Entre os materiais recuperados, estão relógios, dois pares de tênis e um bracelete. De acordo com a polícia, os objetos foram apreendidos nessa terça-feira (7/7) e serão devolvidos aos familiares das vítimas após a conclusão dos procedimentos legais.

Compradores entregaram os objetos

Ainda conforme a Polícia Civil, duas pessoas que haviam comprado parte dos bens compareceram espontaneamente ao Departamento Estadual de Investigação de Crimes Contra o Patrimônio (Depatri) acompanhadas por advogados.

Elas prestaram depoimento e entregaram os produtos adquiridos. A investigação aponta que os objetos foram vendidos pela diarista após o crime.

A polícia informou que as investigações continuam para localizar outros bens subtraídos e esclarecer todas as circunstâncias do caso.

Reconstituição e novas provas

A recuperação dos objetos ocorreu na véspera da reprodução simulada do crime, marcada para esta quarta-feira (8/7). Paola deixará a prisão para participar da reconstituição no apartamento das vítimas, procedimento considerado uma das últimas etapas antes da conclusão do inquérito.

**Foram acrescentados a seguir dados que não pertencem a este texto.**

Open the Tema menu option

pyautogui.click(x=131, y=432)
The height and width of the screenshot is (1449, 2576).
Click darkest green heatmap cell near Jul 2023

Nos últimos dias, a investigação ganhou novos elementos. Peritos localizaram a faca usada nos assassinatos após aplicarem luminol em utensílios da cozinha do apartamento. O reagente revelou vestígios de sangue invisíveis a olho nu, permitindo identificar a arma utilizada no crime.

Além disso, exames toxicológicos descartaram a versão apresentada pela suspeita de que teria sofrido um surto psicótico após ingerir clonazepam. Segundo a Polícia Civil, não foram encontrados vestígios do medicamento no sangue nem na urina da diarista, reforçando a tese de que os comprimidos foram levados ao imóvel para dopar o casal antes dos assassinatos.

A PCMG também investiga se Paola pode ter feito outras vítimas utilizando o mesmo modo de agir. Pelo menos duas pessoas procuraram a corporação após reconhecerem a suspeita e relatarem o desaparecimento de dinheiro e de objetos de valor depois de serviços prestados por ela. As denúncias ainda são apuradas.